This is the Product Manager podcast, the voices of the community that's writing the playbook for product management, development, and strategy. We're sponsored by Crema, a digital product agency that helps individuals and companies thrive through creativity, technology, and culture. Learn more at crema.us.
Keep listening for practical, authentic insights to help you succeed in the world of product management.
All right. So joining us today to talk about our topic of bias in Natural Language Processing or NLP, we have Dan Erickson — the CEO and Founder of Viable. Viable helps companies learn from their customers by aggregating customer feedback across channels, identifying themes, and analyzing the feedback to produce actual insights and recommendations.
Viable supports many channels, work tickets, live chat, social media, surveys, product and app reviews, and call transcripts. Dan and his team have also raised a total of $9 million from Craft Ventures, Javelin Venture Partners, Streamlined Ventures, Meyers Capital, many amazing angel investors, and solo GPs.
Hey, Dan! Welcome to the show.
Dan Erickson Thanks for having me, Michael. It's great to be here.
Michael Luchen It's great to have you here.
And for our audience, I'm curious, it's just kinda start and open up can you please share a little bit about your background and how you got to where you're at today?
Dan Erickson Yeah, for sure. So my background is actually in engineering.
I've been in startups on the engineering side of the house for about 15 years now. And really had been focused on the early stage and then into growth as well. So, on the on the, in the beginning of the career, I was very focused on helping early-stage companies build their very first product and really understand that first sort of product-market fits stage.

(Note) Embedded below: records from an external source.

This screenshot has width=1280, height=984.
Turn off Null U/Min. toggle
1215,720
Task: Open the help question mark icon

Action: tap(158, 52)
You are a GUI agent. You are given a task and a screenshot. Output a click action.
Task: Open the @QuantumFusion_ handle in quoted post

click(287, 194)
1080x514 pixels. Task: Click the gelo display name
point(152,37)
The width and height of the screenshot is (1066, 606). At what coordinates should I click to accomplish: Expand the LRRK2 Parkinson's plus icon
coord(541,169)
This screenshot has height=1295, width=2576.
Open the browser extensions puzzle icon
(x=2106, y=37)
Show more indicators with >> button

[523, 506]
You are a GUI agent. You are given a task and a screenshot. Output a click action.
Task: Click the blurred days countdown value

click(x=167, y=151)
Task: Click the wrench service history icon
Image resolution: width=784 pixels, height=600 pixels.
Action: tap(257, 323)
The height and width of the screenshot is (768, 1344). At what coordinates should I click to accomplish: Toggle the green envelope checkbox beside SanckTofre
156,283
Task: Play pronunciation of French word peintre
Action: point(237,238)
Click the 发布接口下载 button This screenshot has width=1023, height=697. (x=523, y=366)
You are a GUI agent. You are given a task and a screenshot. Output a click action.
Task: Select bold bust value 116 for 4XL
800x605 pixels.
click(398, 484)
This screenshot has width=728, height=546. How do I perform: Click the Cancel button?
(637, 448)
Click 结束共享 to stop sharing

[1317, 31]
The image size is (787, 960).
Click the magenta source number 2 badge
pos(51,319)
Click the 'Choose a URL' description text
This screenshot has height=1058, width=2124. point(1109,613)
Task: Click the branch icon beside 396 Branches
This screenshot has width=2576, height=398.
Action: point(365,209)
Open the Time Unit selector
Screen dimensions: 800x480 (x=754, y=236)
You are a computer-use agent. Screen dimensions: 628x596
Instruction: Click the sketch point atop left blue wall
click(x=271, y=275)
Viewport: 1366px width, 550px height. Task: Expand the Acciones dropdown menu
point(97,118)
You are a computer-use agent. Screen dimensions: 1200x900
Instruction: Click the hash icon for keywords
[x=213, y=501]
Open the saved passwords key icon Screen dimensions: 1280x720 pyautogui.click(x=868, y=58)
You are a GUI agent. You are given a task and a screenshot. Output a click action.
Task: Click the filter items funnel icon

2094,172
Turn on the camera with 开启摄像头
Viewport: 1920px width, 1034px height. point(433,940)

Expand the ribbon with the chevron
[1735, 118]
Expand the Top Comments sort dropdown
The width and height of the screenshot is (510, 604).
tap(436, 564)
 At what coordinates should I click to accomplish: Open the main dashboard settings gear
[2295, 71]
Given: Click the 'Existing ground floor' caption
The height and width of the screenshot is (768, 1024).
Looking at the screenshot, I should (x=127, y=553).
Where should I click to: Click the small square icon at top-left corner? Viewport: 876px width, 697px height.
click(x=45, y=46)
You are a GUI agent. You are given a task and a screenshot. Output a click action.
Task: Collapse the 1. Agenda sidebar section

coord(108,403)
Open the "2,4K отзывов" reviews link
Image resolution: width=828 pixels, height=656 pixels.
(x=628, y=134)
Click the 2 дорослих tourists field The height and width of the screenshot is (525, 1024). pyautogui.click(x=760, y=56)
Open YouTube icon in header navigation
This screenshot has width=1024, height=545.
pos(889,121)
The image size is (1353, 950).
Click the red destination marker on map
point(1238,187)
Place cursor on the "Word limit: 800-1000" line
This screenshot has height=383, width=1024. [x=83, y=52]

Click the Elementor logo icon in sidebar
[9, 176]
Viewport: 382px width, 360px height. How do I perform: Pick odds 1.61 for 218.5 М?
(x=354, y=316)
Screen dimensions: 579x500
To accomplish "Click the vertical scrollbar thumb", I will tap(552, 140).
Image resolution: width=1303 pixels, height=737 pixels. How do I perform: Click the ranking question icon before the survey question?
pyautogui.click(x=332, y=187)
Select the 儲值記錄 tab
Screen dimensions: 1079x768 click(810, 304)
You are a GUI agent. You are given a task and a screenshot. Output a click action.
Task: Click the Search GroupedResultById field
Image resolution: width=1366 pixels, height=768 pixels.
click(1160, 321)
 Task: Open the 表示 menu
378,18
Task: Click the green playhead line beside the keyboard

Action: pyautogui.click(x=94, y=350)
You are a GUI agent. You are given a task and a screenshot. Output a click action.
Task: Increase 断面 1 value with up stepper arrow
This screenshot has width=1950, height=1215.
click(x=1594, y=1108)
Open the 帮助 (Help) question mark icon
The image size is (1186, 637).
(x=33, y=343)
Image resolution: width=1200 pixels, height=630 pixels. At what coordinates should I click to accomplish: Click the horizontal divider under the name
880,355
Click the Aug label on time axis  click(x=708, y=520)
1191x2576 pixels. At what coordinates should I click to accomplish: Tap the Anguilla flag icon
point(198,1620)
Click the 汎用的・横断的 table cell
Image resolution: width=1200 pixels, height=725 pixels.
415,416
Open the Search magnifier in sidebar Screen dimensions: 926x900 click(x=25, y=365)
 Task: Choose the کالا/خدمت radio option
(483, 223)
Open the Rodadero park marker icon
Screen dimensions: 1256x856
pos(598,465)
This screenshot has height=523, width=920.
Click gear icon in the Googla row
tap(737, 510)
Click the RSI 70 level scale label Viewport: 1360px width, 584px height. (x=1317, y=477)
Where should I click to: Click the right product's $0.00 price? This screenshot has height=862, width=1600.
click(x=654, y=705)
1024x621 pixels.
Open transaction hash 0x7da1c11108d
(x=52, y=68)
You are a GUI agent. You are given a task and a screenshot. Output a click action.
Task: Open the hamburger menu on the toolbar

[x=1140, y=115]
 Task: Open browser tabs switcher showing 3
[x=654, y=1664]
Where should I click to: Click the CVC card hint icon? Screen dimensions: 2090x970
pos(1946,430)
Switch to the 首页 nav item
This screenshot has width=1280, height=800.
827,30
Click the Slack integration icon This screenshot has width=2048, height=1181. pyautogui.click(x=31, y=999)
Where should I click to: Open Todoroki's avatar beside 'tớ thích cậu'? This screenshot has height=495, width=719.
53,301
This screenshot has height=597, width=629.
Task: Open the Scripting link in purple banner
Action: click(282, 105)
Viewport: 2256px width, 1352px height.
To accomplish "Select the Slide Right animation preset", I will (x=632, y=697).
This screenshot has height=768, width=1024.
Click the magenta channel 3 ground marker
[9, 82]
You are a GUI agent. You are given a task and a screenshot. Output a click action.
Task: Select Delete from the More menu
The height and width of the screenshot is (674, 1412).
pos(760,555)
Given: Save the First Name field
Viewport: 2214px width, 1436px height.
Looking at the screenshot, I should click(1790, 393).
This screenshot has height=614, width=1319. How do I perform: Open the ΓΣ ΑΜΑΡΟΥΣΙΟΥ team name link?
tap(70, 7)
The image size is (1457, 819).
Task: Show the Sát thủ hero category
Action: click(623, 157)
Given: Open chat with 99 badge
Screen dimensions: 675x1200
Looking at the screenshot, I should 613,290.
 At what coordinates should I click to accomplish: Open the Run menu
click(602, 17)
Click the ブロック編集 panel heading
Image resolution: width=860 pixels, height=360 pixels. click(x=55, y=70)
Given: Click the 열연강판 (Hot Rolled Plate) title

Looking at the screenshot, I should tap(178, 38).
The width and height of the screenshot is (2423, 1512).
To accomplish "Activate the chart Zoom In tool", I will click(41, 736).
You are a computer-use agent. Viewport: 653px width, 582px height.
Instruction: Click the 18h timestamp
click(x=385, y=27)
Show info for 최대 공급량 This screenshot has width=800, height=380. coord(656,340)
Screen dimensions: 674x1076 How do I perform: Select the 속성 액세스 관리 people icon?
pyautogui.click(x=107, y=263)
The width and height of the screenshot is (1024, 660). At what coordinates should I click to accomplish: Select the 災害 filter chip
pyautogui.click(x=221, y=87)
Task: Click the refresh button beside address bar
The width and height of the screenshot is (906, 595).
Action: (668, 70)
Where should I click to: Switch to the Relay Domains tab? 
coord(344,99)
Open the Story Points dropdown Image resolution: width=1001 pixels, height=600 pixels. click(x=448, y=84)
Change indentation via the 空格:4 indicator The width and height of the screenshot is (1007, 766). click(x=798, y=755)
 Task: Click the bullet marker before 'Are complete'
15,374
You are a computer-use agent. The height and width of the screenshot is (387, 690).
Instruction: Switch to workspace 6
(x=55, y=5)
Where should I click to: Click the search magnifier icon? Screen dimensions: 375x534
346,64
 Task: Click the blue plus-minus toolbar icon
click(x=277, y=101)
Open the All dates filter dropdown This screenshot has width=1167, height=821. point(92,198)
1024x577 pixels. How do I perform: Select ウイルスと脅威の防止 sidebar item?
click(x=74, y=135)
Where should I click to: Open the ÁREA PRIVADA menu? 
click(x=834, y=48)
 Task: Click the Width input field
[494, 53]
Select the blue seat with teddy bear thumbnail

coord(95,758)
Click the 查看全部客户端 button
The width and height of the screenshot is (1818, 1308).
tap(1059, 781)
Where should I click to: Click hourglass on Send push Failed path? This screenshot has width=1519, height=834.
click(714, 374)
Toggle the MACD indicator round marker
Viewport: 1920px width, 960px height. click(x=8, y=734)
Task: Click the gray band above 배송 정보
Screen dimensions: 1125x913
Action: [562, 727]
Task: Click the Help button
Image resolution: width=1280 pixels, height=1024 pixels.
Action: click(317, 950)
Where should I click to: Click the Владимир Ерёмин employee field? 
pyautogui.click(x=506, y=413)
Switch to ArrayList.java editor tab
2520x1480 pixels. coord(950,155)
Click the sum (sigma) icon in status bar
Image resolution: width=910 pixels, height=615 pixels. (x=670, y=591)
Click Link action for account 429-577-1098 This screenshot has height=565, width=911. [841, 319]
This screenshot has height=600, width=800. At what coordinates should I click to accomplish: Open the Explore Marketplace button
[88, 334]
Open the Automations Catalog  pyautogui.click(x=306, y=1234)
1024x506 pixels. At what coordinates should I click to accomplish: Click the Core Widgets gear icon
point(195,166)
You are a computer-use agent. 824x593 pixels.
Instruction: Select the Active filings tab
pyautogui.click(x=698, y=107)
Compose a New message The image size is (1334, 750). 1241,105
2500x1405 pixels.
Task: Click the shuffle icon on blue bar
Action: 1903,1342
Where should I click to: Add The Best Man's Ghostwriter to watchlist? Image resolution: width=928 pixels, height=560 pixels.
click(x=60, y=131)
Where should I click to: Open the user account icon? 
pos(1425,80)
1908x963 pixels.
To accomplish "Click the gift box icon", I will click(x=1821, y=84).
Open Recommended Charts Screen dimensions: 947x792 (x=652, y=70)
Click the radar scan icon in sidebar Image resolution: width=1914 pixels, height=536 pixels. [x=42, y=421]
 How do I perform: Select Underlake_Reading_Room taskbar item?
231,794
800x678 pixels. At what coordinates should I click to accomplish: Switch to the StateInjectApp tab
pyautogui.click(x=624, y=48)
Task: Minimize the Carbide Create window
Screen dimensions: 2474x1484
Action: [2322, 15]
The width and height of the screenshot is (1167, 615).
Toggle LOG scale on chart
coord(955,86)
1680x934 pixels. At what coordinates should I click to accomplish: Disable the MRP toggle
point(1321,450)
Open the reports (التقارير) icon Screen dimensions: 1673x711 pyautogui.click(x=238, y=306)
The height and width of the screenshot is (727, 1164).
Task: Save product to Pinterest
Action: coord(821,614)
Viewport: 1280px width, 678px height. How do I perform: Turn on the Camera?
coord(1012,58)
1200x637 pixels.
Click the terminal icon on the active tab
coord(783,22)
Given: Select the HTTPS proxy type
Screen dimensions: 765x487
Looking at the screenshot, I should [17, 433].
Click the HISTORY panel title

And then I moved into a, into some more growth companies like Yammer and Eaze. And I was a VP of Engineering at Eaze. I was CTO at a company called Getable, which was in the construction rental space. And then just a couple of years ago, I founded the Viable to help companies really understand and connect with their customers.
Michael Luchen And how did you come across the idea and the need for Viable?
Dan Erickson Yeah. So Viable actually we arrived at the current state of Viable through a sort of a winding path a little bit. We actually followed the market here. So when we first started the company, we called ourselves Viable Fit. And we were actually focused on helping early-stage companies find product-market fit using the superhuman product-market fit framework.
We had a prototype version of that, that used NLP to help them understand the responses that they were getting back in that survey that that superhuman put together. We quickly, however, realized that the big value that we were providing was in that analysis layer, not necessarily in the collection of feedback or in the measurement of product-market fit.
So we ended up moving upmarket. Away from the early stage startups and in towards the high growth and enterprise companies that have a huge amount of data coming in, that they just don't have any way to analyze right now.
Michael Luchen Yeah. Fascinating. Especially like where you started and then where you pivoted towards in terms of your market segments.
Dan Erickson Yeah, that was all about listening to the market for that one.
Michael Luchen So, before we go deeper into Viable, I'm curious just for our audience. Everyone's listening, can you talk a little bit about what is Natural Language Processing, or NLP for short at a high level?
Dan Erickson Yeah, definitely. So Natural Language Processing is basically a way of helping a computer understand human language.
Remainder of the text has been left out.